▶ _WHAT YOU HAVE TO DO_: Type out the entries again, matching each one exactly.

(Entries taken from a collection)
-=-=-=-=-
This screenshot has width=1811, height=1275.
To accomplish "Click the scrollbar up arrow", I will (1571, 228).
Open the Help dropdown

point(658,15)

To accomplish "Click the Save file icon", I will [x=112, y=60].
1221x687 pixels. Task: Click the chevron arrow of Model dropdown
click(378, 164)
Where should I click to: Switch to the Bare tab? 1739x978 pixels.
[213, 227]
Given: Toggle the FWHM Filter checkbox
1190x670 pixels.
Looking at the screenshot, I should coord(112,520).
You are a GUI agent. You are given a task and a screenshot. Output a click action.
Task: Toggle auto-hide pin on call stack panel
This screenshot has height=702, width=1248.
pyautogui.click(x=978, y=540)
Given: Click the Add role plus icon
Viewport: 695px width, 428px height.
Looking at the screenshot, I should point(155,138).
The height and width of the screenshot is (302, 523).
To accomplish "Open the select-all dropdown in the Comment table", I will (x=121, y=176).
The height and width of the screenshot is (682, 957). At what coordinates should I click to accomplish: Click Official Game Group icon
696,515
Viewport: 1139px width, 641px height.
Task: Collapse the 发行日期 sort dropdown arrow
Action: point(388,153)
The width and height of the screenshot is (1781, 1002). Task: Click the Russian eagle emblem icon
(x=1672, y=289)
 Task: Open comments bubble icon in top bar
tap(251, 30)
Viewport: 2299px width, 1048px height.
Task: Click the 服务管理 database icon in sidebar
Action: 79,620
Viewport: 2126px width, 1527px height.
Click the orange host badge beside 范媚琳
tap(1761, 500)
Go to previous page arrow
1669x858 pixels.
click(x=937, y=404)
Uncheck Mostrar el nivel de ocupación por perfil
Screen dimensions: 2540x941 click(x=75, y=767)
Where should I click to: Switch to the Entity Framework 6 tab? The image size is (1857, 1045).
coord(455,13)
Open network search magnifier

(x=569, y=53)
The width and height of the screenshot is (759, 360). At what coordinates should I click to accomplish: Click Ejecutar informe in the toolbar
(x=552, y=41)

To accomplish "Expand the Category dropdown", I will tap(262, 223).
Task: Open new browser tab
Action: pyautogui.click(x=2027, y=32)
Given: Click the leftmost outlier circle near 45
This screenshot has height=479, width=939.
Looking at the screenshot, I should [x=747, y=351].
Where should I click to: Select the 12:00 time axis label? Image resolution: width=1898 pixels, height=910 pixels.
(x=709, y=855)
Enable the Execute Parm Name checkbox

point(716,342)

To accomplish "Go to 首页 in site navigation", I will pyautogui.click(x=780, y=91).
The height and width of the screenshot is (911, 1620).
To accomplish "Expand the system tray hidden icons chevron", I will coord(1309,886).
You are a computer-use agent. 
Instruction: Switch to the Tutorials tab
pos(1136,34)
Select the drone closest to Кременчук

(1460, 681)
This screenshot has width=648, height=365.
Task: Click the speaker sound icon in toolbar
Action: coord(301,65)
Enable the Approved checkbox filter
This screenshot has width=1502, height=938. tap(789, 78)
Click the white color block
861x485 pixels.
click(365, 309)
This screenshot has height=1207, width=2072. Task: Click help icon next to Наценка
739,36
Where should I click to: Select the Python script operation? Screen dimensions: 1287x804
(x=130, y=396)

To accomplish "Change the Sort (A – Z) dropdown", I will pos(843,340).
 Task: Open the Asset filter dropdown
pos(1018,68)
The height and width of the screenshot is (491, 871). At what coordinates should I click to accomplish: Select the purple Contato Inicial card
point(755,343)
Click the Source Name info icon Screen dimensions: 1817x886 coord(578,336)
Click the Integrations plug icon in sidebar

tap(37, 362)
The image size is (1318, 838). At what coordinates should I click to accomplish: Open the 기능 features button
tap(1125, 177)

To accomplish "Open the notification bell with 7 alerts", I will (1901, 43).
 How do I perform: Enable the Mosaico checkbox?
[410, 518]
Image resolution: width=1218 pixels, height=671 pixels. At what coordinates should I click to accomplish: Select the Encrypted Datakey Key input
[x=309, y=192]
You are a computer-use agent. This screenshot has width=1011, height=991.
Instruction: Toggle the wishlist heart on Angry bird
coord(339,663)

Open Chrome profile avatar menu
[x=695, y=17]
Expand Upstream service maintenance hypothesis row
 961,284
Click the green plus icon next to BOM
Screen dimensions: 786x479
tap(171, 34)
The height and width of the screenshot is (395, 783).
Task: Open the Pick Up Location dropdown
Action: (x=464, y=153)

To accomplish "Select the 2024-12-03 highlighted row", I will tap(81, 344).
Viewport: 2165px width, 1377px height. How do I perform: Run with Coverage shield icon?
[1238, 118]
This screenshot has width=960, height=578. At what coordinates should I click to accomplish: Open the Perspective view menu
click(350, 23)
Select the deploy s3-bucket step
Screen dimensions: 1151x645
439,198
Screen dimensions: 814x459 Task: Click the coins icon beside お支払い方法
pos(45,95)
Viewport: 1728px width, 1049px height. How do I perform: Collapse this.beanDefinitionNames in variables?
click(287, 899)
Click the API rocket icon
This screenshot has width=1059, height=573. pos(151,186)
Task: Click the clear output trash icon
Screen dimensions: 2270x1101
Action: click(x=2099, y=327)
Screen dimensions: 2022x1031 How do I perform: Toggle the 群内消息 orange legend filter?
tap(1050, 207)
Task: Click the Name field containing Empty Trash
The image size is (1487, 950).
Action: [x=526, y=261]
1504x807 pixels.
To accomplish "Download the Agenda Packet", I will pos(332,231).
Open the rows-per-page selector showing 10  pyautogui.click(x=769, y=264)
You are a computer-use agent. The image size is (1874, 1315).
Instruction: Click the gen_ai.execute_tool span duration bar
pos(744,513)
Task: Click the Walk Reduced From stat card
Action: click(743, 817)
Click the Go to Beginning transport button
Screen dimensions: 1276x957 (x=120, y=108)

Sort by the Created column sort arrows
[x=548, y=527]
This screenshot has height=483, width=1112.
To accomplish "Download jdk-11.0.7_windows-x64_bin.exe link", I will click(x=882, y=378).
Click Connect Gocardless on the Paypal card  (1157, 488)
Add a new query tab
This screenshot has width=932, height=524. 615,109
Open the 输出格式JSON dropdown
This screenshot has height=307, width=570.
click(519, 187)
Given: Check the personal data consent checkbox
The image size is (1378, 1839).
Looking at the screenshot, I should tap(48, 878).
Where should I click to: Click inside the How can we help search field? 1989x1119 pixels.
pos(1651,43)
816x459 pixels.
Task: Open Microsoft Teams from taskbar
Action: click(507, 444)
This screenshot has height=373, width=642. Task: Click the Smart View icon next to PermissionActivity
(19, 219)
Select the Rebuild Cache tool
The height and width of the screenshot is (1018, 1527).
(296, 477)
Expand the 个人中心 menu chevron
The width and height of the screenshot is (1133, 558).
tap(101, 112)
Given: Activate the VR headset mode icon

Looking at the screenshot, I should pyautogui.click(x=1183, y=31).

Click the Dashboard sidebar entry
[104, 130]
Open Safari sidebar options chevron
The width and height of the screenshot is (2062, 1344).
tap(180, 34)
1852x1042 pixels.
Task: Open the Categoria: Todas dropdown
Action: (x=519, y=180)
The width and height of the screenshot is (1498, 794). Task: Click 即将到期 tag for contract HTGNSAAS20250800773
-=-=-=-=-
▶ _TASK RESULT_:
This screenshot has width=1811, height=1275.
To accomplish "Click the scrollbar up arrow", I will (1571, 228).
Open the Help dropdown

point(658,15)

To accomplish "Click the Save file icon", I will [x=112, y=60].
1221x687 pixels. Task: Click the chevron arrow of Model dropdown
click(378, 164)
Where should I click to: Switch to the Bare tab? 1739x978 pixels.
[213, 227]
Given: Toggle the FWHM Filter checkbox
1190x670 pixels.
Looking at the screenshot, I should coord(112,520).
You are a GUI agent. You are given a task and a screenshot. Output a click action.
Task: Toggle auto-hide pin on call stack panel
This screenshot has height=702, width=1248.
pyautogui.click(x=978, y=540)
Given: Click the Add role plus icon
Viewport: 695px width, 428px height.
Looking at the screenshot, I should point(155,138).
The height and width of the screenshot is (302, 523).
To accomplish "Open the select-all dropdown in the Comment table", I will (x=121, y=176).
The height and width of the screenshot is (682, 957). At what coordinates should I click to accomplish: Click Official Game Group icon
696,515
Viewport: 1139px width, 641px height.
Task: Collapse the 发行日期 sort dropdown arrow
Action: point(388,153)
The width and height of the screenshot is (1781, 1002). Task: Click the Russian eagle emblem icon
(x=1672, y=289)
 Task: Open comments bubble icon in top bar
tap(251, 30)
Viewport: 2299px width, 1048px height.
Task: Click the 服务管理 database icon in sidebar
Action: 79,620
Viewport: 2126px width, 1527px height.
Click the orange host badge beside 范媚琳
tap(1761, 500)
Go to previous page arrow
1669x858 pixels.
click(x=937, y=404)
Uncheck Mostrar el nivel de ocupación por perfil
Screen dimensions: 2540x941 click(x=75, y=767)
Where should I click to: Switch to the Entity Framework 6 tab? The image size is (1857, 1045).
coord(455,13)
Open network search magnifier

(x=569, y=53)
The width and height of the screenshot is (759, 360). At what coordinates should I click to accomplish: Click Ejecutar informe in the toolbar
(x=552, y=41)

To accomplish "Expand the Category dropdown", I will tap(262, 223).
Task: Open new browser tab
Action: pyautogui.click(x=2027, y=32)
Given: Click the leftmost outlier circle near 45
This screenshot has height=479, width=939.
Looking at the screenshot, I should [x=747, y=351].
Where should I click to: Select the 12:00 time axis label? Image resolution: width=1898 pixels, height=910 pixels.
(x=709, y=855)
Enable the Execute Parm Name checkbox

point(716,342)

To accomplish "Go to 首页 in site navigation", I will pyautogui.click(x=780, y=91).
The height and width of the screenshot is (911, 1620).
To accomplish "Expand the system tray hidden icons chevron", I will coord(1309,886).
You are a computer-use agent. 
Instruction: Switch to the Tutorials tab
pos(1136,34)
Select the drone closest to Кременчук

(1460, 681)
This screenshot has width=648, height=365.
Task: Click the speaker sound icon in toolbar
Action: coord(301,65)
Enable the Approved checkbox filter
This screenshot has width=1502, height=938. tap(789, 78)
Click the white color block
861x485 pixels.
click(365, 309)
This screenshot has height=1207, width=2072. Task: Click help icon next to Наценка
739,36
Where should I click to: Select the Python script operation? Screen dimensions: 1287x804
(x=130, y=396)

To accomplish "Change the Sort (A – Z) dropdown", I will pos(843,340).
 Task: Open the Asset filter dropdown
pos(1018,68)
The height and width of the screenshot is (491, 871). At what coordinates should I click to accomplish: Select the purple Contato Inicial card
point(755,343)
Click the Source Name info icon Screen dimensions: 1817x886 coord(578,336)
Click the Integrations plug icon in sidebar

tap(37, 362)
The image size is (1318, 838). At what coordinates should I click to accomplish: Open the 기능 features button
tap(1125, 177)

To accomplish "Open the notification bell with 7 alerts", I will (1901, 43).
 How do I perform: Enable the Mosaico checkbox?
[410, 518]
Image resolution: width=1218 pixels, height=671 pixels. At what coordinates should I click to accomplish: Select the Encrypted Datakey Key input
[x=309, y=192]
You are a computer-use agent. This screenshot has width=1011, height=991.
Instruction: Toggle the wishlist heart on Angry bird
coord(339,663)

Open Chrome profile avatar menu
[x=695, y=17]
Expand Upstream service maintenance hypothesis row
 961,284
Click the green plus icon next to BOM
Screen dimensions: 786x479
tap(171, 34)
The height and width of the screenshot is (395, 783).
Task: Open the Pick Up Location dropdown
Action: (x=464, y=153)

To accomplish "Select the 2024-12-03 highlighted row", I will tap(81, 344).
Viewport: 2165px width, 1377px height. How do I perform: Run with Coverage shield icon?
[1238, 118]
This screenshot has width=960, height=578. At what coordinates should I click to accomplish: Open the Perspective view menu
click(350, 23)
Select the deploy s3-bucket step
Screen dimensions: 1151x645
439,198
Screen dimensions: 814x459 Task: Click the coins icon beside お支払い方法
pos(45,95)
Viewport: 1728px width, 1049px height. How do I perform: Collapse this.beanDefinitionNames in variables?
click(287, 899)
Click the API rocket icon
This screenshot has width=1059, height=573. pos(151,186)
Task: Click the clear output trash icon
Screen dimensions: 2270x1101
Action: click(x=2099, y=327)
Screen dimensions: 2022x1031 How do I perform: Toggle the 群内消息 orange legend filter?
tap(1050, 207)
Task: Click the Name field containing Empty Trash
The image size is (1487, 950).
Action: [x=526, y=261]
1504x807 pixels.
To accomplish "Download the Agenda Packet", I will pos(332,231).
Open the rows-per-page selector showing 10  pyautogui.click(x=769, y=264)
You are a computer-use agent. The image size is (1874, 1315).
Instruction: Click the gen_ai.execute_tool span duration bar
pos(744,513)
Task: Click the Walk Reduced From stat card
Action: click(743, 817)
Click the Go to Beginning transport button
Screen dimensions: 1276x957 (x=120, y=108)

Sort by the Created column sort arrows
[x=548, y=527]
This screenshot has height=483, width=1112.
To accomplish "Download jdk-11.0.7_windows-x64_bin.exe link", I will click(x=882, y=378).
Click Connect Gocardless on the Paypal card  (1157, 488)
Add a new query tab
This screenshot has width=932, height=524. 615,109
Open the 输出格式JSON dropdown
This screenshot has height=307, width=570.
click(519, 187)
Given: Check the personal data consent checkbox
The image size is (1378, 1839).
Looking at the screenshot, I should tap(48, 878).
Where should I click to: Click inside the How can we help search field? 1989x1119 pixels.
pos(1651,43)
816x459 pixels.
Task: Open Microsoft Teams from taskbar
Action: click(507, 444)
This screenshot has height=373, width=642. Task: Click the Smart View icon next to PermissionActivity
(19, 219)
Select the Rebuild Cache tool
The height and width of the screenshot is (1018, 1527).
(296, 477)
Expand the 个人中心 menu chevron
The width and height of the screenshot is (1133, 558).
tap(101, 112)
Given: Activate the VR headset mode icon

Looking at the screenshot, I should pyautogui.click(x=1183, y=31).

Click the Dashboard sidebar entry
[104, 130]
Open Safari sidebar options chevron
The width and height of the screenshot is (2062, 1344).
tap(180, 34)
1852x1042 pixels.
Task: Open the Categoria: Todas dropdown
Action: (x=519, y=180)
The width and height of the screenshot is (1498, 794). Task: Click 即将到期 tag for contract HTGNSAAS20250800773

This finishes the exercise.